__Texto proporcionado__:
-=-=-
Un funcionario, por definición, está por encima del resto de los mortales. Por eso el juez Peinado pidió una tarima cuando fue a interrogar al ministro Félix Bolaños en relación con vaya usted a saber qué causa. Tenía que quedar claro: un funcionario, de la judicatura en este caso, no es un servicio público, es una autoridad. Un ser superior. Un semidiós, como poco.

En un momento tonto de la transición democrática se llegó a pensar que los funcionarios estaban para servir. Grave error de apreciación. Los funcionarios son autoridades. El resto del universo está unos centímetros por debajo. Porque así debe ser.

La sabiduría popular lo tiene asumido: alguien con un uniforme, ni que sea de conserje, ordena y manda. Mucho más si lleva porra y pistola o unas puñetas en las mangas de la toga.
-=-=-
__Material proporcionado__:
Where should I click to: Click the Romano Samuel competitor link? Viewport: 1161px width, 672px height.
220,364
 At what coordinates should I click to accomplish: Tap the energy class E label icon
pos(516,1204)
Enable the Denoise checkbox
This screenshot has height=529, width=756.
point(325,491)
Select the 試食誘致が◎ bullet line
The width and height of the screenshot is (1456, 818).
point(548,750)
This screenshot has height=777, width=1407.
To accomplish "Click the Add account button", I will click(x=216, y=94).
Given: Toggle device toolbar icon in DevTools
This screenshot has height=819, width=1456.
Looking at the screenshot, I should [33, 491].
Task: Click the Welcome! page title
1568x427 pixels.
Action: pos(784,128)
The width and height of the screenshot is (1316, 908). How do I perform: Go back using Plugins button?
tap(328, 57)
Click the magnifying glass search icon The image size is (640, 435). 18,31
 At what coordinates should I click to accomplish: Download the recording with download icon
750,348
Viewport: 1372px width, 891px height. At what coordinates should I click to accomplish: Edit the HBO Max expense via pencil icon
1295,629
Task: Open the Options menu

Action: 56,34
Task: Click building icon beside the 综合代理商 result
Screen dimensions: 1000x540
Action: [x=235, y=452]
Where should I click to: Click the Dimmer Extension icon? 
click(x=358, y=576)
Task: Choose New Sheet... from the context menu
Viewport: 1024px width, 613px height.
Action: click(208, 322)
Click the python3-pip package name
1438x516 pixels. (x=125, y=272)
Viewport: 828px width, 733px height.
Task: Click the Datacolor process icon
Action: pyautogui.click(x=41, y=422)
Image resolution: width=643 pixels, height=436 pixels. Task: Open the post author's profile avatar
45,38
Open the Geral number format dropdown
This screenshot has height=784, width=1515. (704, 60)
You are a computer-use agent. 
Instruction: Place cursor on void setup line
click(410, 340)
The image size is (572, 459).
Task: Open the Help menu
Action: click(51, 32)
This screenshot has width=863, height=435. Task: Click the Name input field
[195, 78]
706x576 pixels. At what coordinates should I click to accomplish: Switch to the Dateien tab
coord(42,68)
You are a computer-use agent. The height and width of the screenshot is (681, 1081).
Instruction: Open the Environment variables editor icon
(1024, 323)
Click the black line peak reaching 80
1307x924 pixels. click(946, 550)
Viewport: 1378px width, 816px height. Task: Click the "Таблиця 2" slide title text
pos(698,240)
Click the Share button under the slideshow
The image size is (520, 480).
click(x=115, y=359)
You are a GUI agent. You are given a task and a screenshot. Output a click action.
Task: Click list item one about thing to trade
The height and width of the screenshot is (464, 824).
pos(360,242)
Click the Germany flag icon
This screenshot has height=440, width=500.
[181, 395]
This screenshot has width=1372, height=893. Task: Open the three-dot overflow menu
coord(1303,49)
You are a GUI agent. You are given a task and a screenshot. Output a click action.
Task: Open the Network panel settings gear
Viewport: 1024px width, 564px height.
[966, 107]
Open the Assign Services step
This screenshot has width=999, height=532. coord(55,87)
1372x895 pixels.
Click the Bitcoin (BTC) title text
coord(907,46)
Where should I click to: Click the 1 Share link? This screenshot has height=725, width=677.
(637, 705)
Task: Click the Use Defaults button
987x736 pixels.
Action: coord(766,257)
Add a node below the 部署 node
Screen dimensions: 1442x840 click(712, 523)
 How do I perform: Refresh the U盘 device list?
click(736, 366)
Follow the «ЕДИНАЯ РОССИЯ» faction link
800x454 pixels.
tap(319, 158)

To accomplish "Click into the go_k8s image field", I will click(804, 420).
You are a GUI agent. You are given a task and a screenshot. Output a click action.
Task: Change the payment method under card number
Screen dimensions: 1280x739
-=-=-
__Tareas por realizar__:
a. Vuelve a escribir, por favor, el fragmento del texto sobre los funcionarios que empieza en las palabras "Un funcionario, por" y termina después de "así debe ser.".
b. Enumera las prendas y objetos que el último párrafo del texto sobre los funcionarios vincula con quien ordena y manda.

__Respuestas por tarea__:
a.
Un funcionario, por definición, está por encima del resto de los mortales. Por eso el juez Peinado pidió una tarima cuando fue a interrogar al ministro Félix Bolaños en relación con vaya usted a saber qué causa. Tenía que quedar claro: un funcionario, de la judicatura en este caso, no es un servicio público, es una autoridad. Un ser superior. Un semidiós, como poco.

En un momento tonto de la transición democrática se llegó a pensar que los funcionarios estaban para servir. Grave error de apreciación. Los funcionarios son autoridades. El resto del universo está unos centímetros por debajo. Porque así debe ser.

b.
- Uniforme
- Porra
- Pistola
- Puñetas en las mangas de la toga